» **Aim of the exercise**: Find the lines below holding the word "agent" and copy each of them.

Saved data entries
• • •

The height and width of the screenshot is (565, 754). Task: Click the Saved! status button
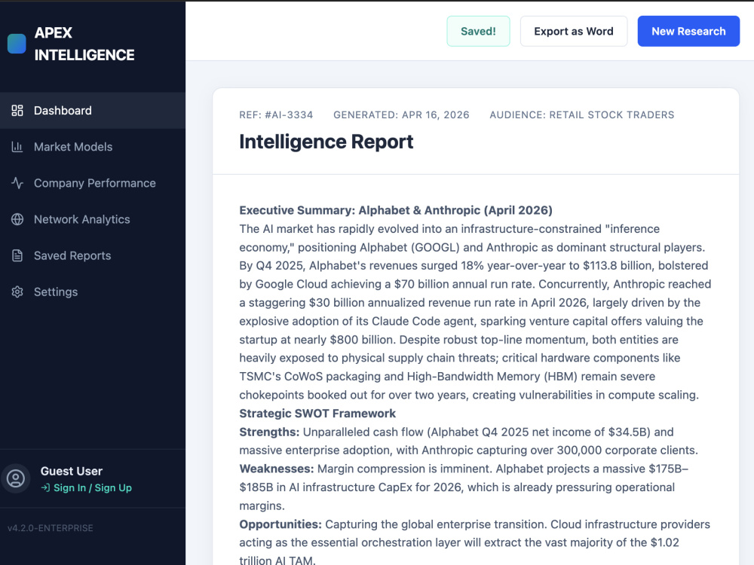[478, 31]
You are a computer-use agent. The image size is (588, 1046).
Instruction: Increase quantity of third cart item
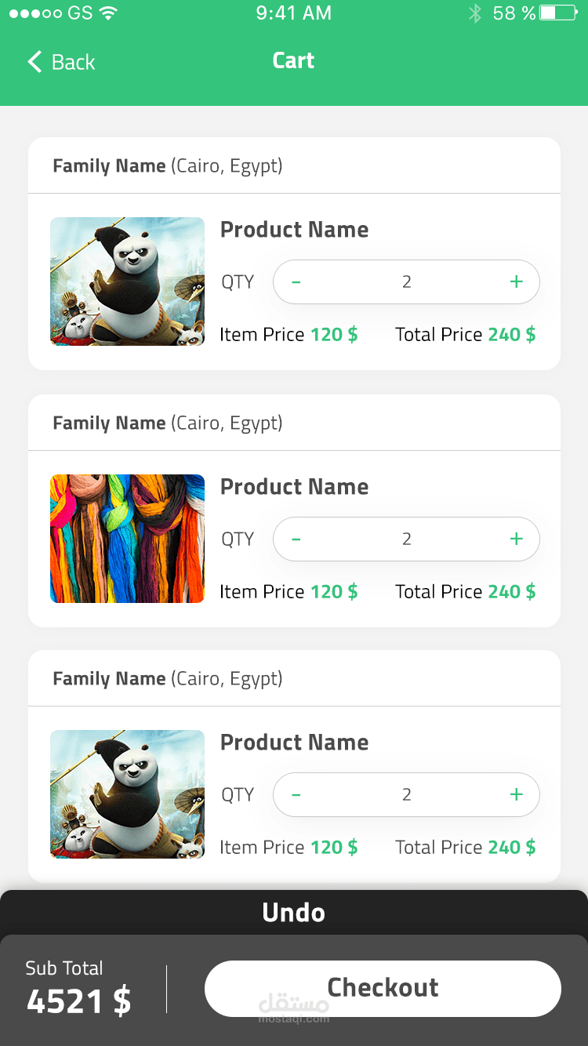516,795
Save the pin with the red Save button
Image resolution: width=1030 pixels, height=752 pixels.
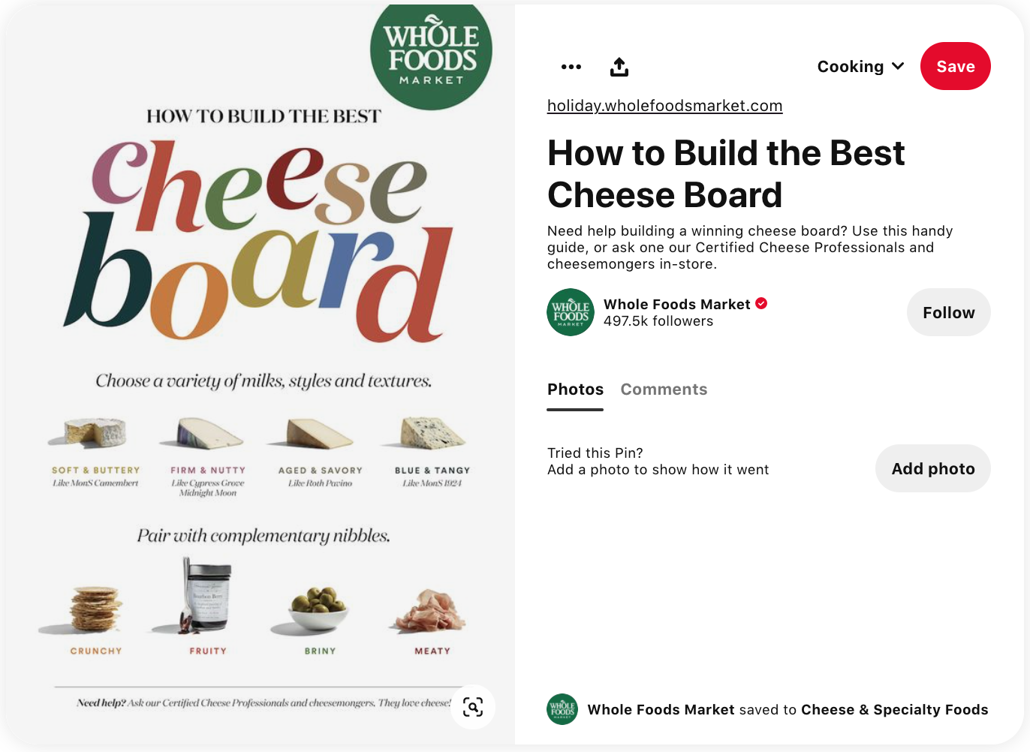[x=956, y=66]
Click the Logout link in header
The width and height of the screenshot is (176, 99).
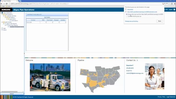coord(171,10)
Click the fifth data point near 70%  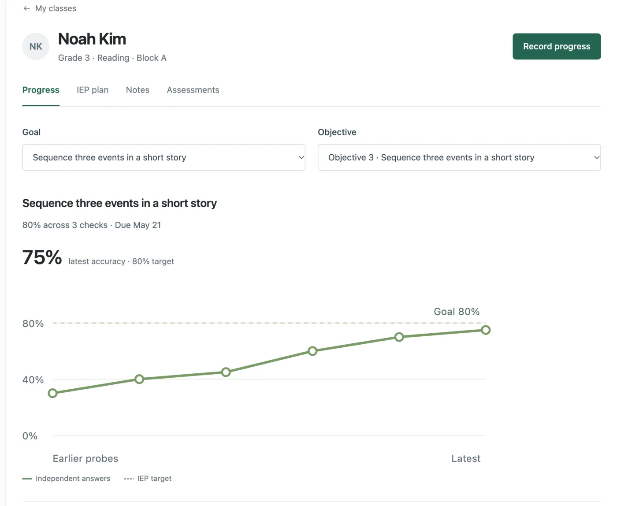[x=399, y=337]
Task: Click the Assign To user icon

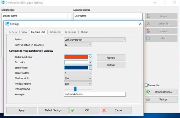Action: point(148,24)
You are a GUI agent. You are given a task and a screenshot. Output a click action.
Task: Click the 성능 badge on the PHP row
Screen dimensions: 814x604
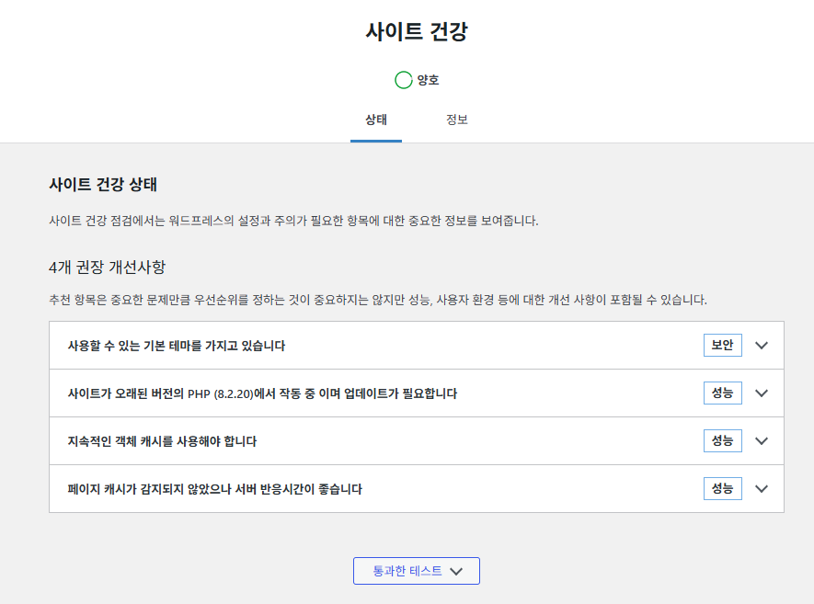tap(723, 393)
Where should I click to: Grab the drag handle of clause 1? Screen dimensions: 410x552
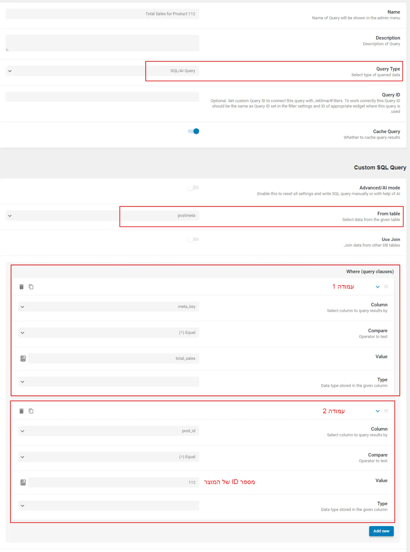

• • •

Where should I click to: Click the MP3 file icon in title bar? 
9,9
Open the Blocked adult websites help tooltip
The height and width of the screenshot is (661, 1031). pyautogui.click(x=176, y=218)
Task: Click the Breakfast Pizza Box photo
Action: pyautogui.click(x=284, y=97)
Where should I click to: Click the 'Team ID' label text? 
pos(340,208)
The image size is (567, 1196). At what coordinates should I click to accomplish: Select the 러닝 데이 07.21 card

• • •

» **Result**:
You are a computer-use agent. The image size is (588, 1046).
You are a GUI agent. You are given a task and a screenshot. Output a click action.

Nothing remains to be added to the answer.